Edit Graph Representation¶
We can represent these strings as an edit graph where: - x-axis represents string A - y-axis represents string B - diagonals represent matches (when A[i] = B[j])
Computation Process¶
- Starting from (0,0), we try to find the shortest path to (7,6)
- For each edit distance d, we calculate the furthest reachable point
- When we find a path to the endpoint, we backtrack to construct the diff result
Final Diff Result¶
For our example, Myers algorithm would produce a diff result like: - Delete A[0]: A - Keep B[0]: C - Keep A[1]: B - Keep A[2]: C - Keep A[3]: A - Keep A[4]: B - Keep A[5]: B - Keep A[6]: A - Insert B[5]: C
This represents the minimal edit operations to transform "ABCABBA" to "CBABAC".
Animation Demo¶
Applications¶
- Version control systems: Git and other VCS use diff algorithms similar to Myers for comparing file versions
- Text comparison tools: Tools like diff, Beyond Compare
- Collaborative editing: Conflict resolution in real-time collaborative editors
- Bioinformatics: DNA sequence alignment
Exercises¶
-
Basic implementation: Implement Myers diff algorithm to compute edit operations between two strings.
-
Visualization: Create a simple visualization tool showing Myers algorithm execution and edit graph.
-
Optimization: Myers algorithm can consume significant memory for large sequences. Try implementing a space-optimized version storing only necessary information.
-
Application: Use Myers diff to implement a simple text comparison tool highlighting differences between two text files.
-
Extension: Modify Myers algorithm to handle replacement operations (changing one element to another) in addition to insertions and deletions.
-
Challenge: Implement a linear-space variant of Myers algorithm using O(N) space instead of O(ND), where N is total sequence length and D is edit distance.
References¶
- Myers, E. W. (1986). "An O(ND) Difference Algorithm and Its Variations". Algorithmica. 1 (1): 251–266.
- Miller, W.; Myers, E. W. (1985). "A File Comparison Program". Software: Practice and Experience. 15 (11): 1025–1040.
- Hunt, J. W.; McIlroy, M. D. (1976). "An Algorithm for Differential File Comparison". Computing Science Technical Report, Bell Laboratories 41.

• Your task:
From the Myers diff excerpt, extract the passage that begins at the words "Animation Demo¶" and stops after "and edit graph.", copying it word for word.

• Listed entries:
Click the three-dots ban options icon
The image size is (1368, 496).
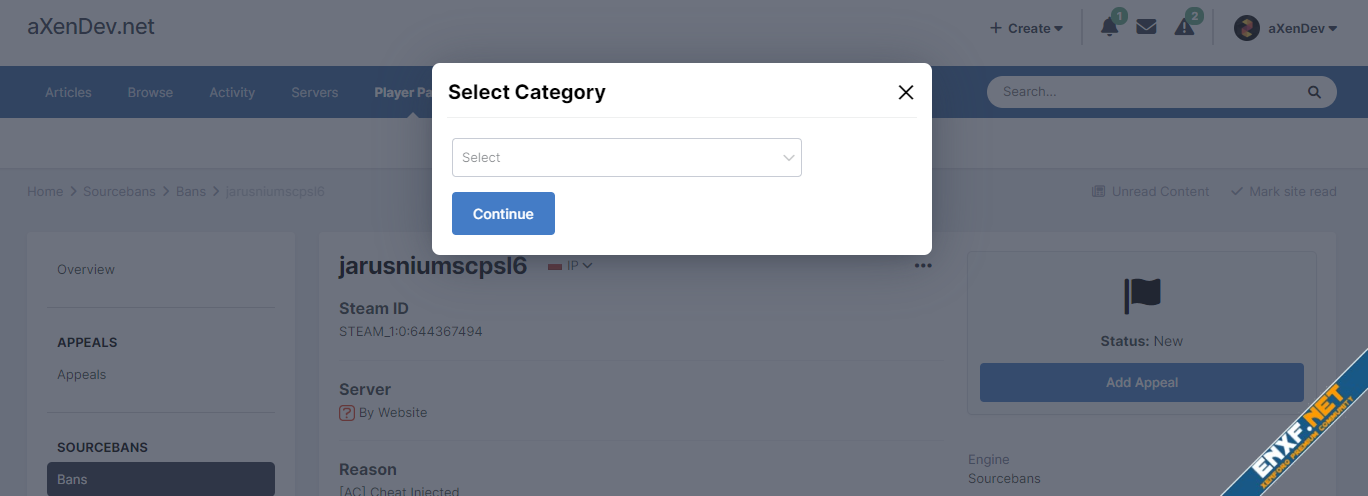pos(922,266)
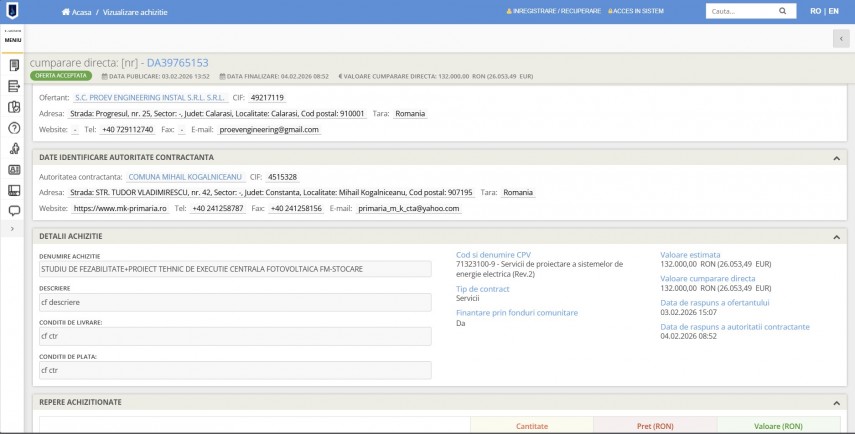Click the magnifier search icon in top bar
The height and width of the screenshot is (434, 855).
[782, 11]
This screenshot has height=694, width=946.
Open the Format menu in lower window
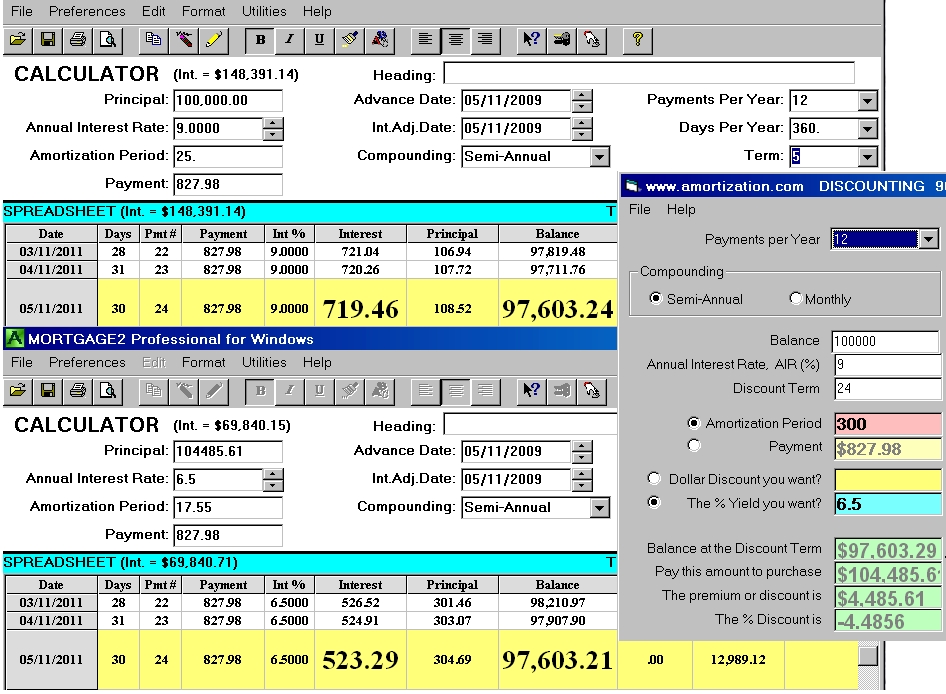[203, 362]
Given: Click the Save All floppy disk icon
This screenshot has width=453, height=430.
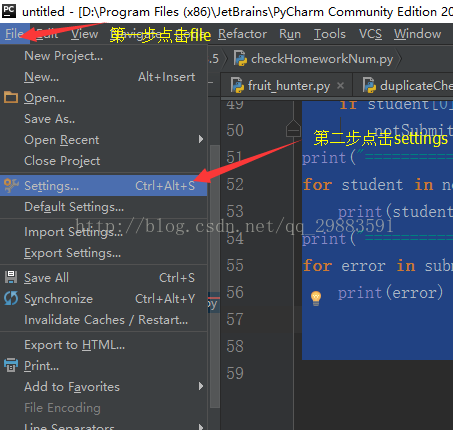Looking at the screenshot, I should point(11,277).
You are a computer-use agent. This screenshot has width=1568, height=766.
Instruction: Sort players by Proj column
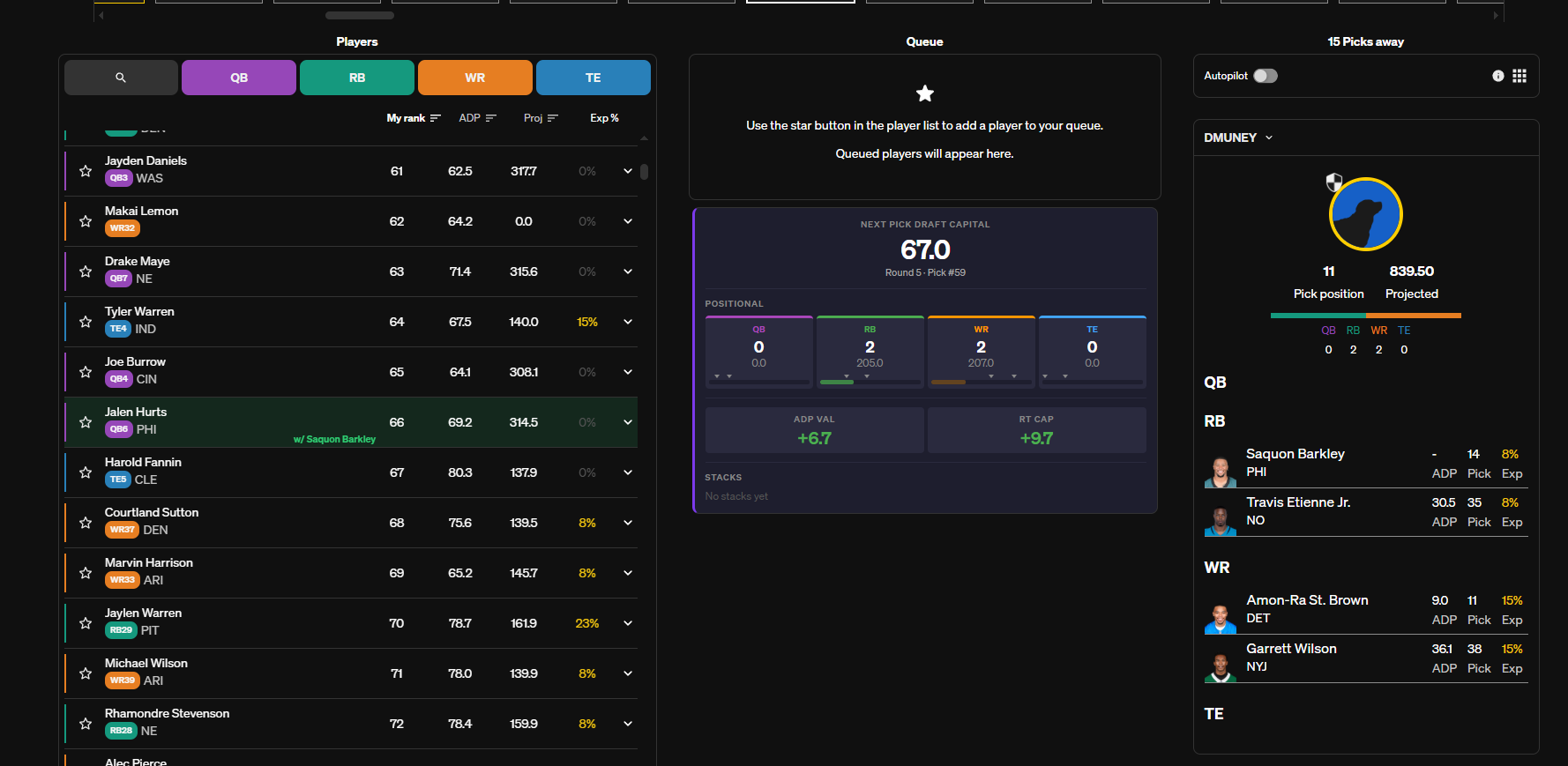(541, 118)
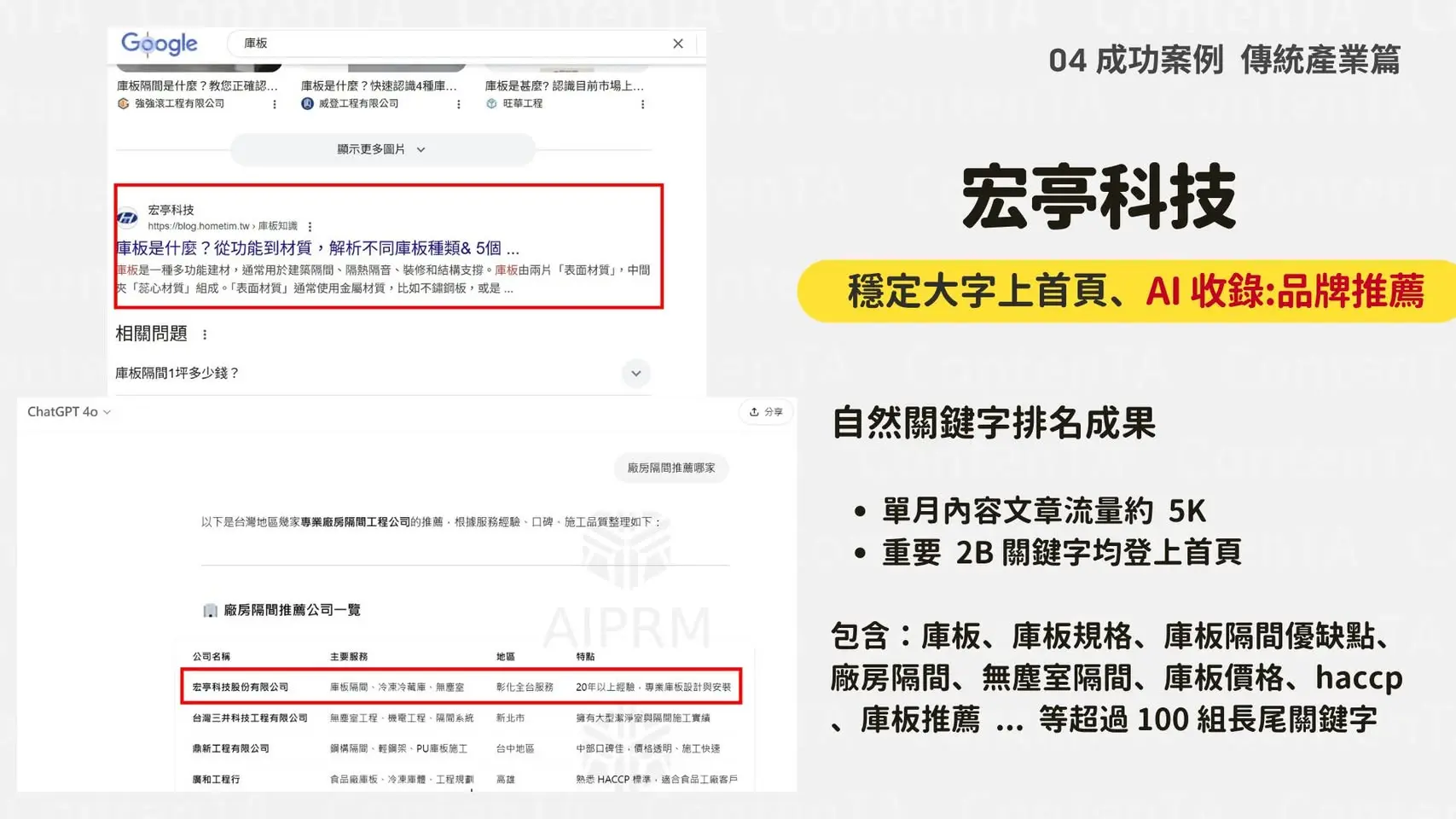
Task: Open options menu for 旺華工程 result
Action: click(642, 104)
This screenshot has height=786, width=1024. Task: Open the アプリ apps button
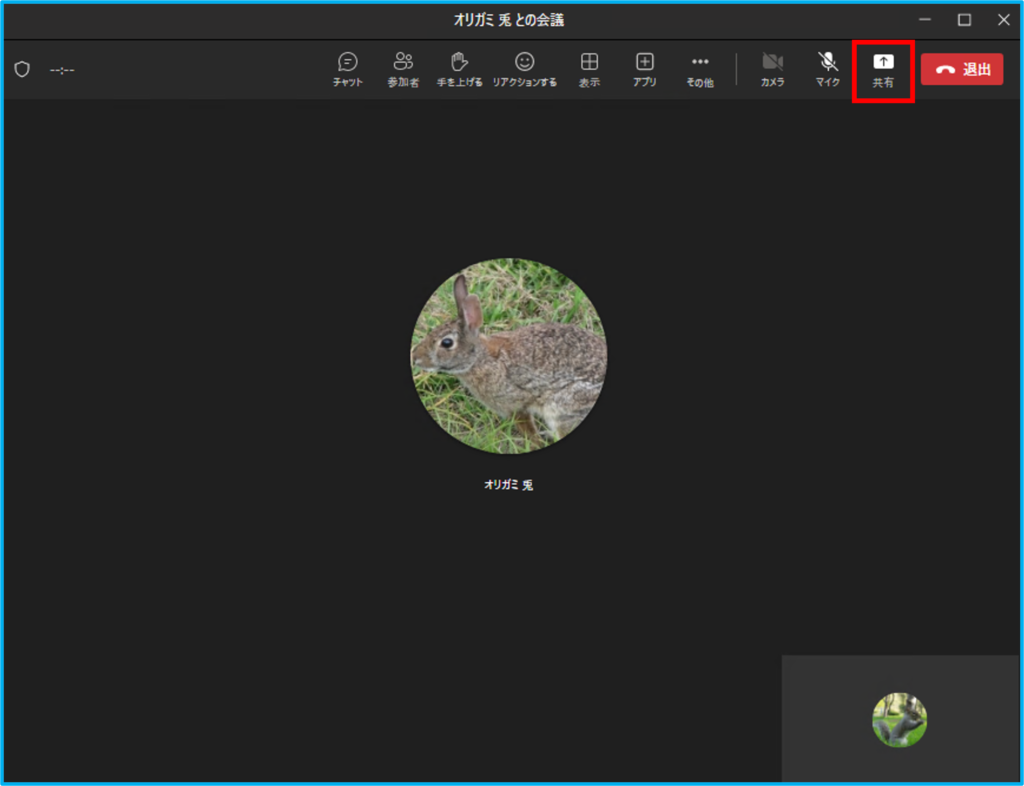pyautogui.click(x=645, y=70)
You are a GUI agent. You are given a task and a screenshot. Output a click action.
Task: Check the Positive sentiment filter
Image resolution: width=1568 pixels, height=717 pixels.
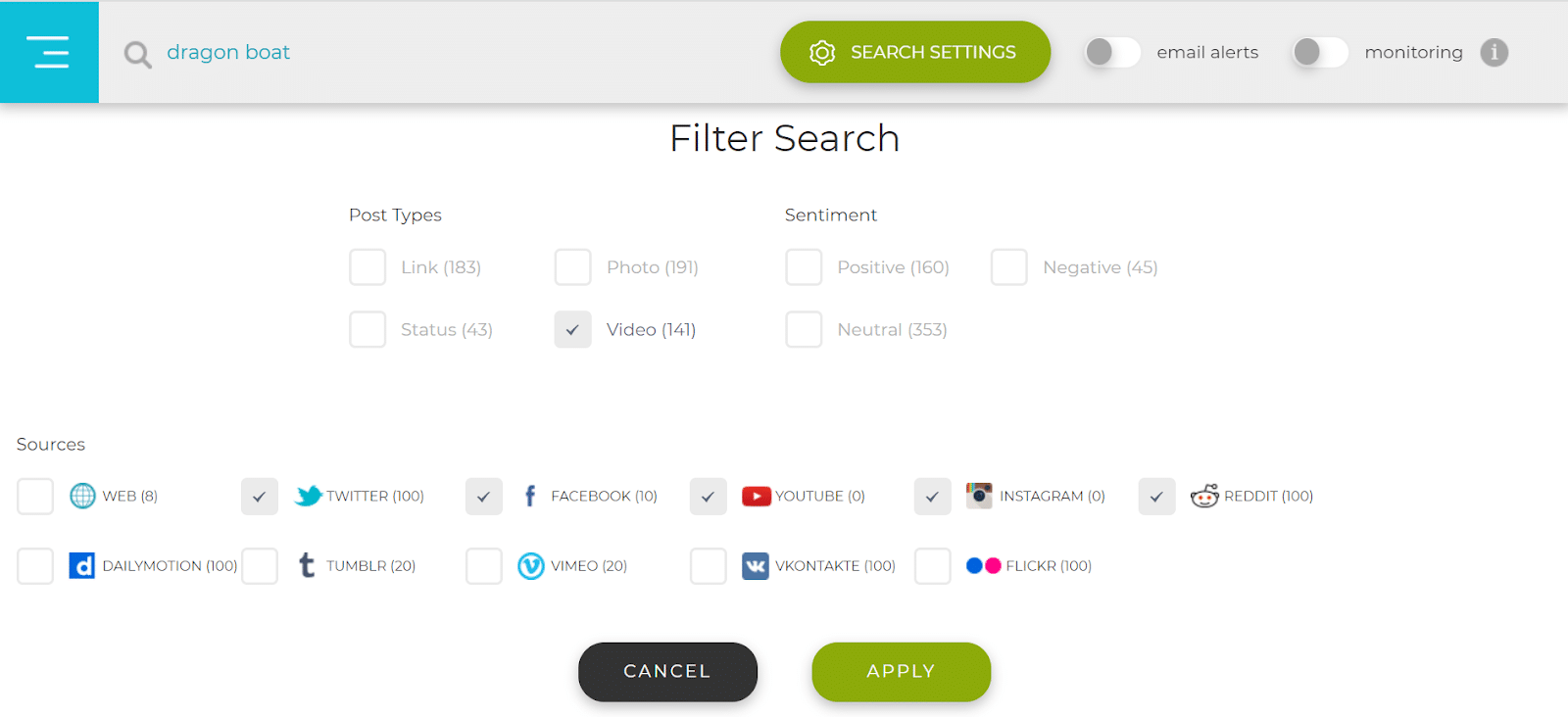tap(803, 266)
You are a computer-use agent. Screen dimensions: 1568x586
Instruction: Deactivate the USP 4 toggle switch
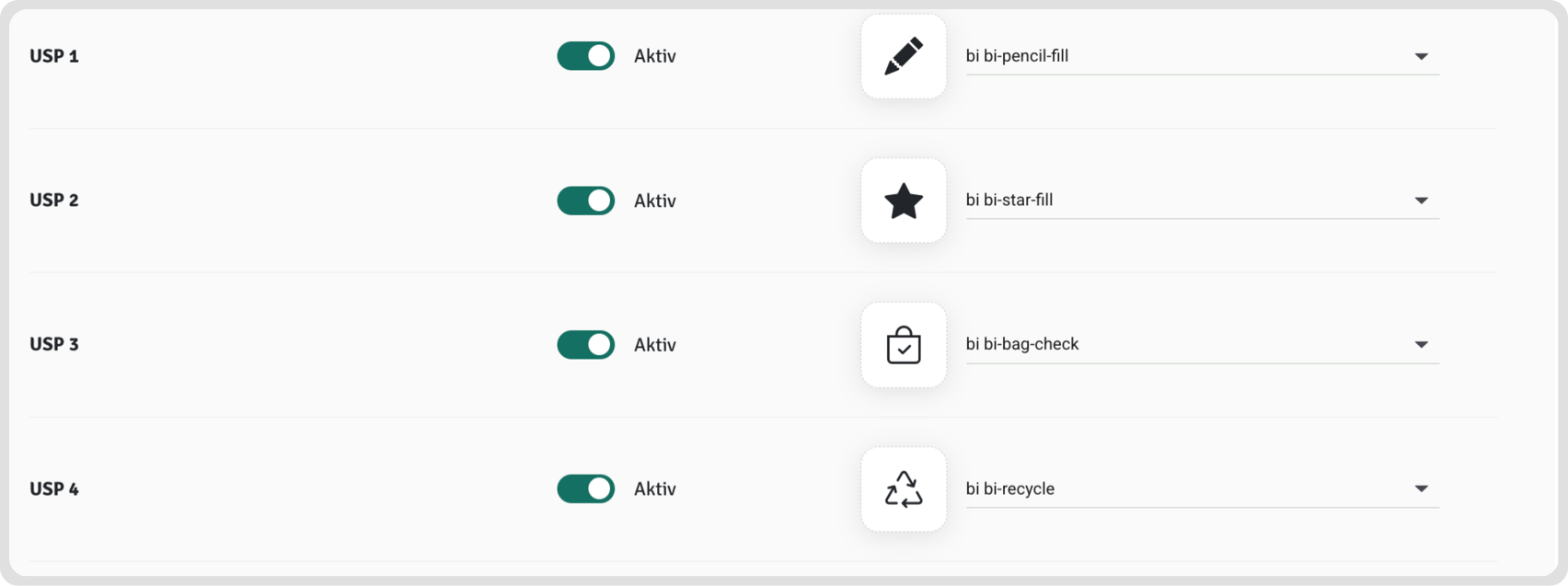(585, 489)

• Task answer:
Animation Demo¶
Applications¶
- Version control systems: Git and other VCS use diff algorithms similar to Myers for comparing file versions
- Text comparison tools: Tools like diff, Beyond Compare
- Collaborative editing: Conflict resolution in real-time collaborative editors
- Bioinformatics: DNA sequence alignment
Exercises¶
-
Basic implementation: Implement Myers diff algorithm to compute edit operations between two strings.
-
Visualization: Create a simple visualization tool showing Myers algorithm execution and edit graph.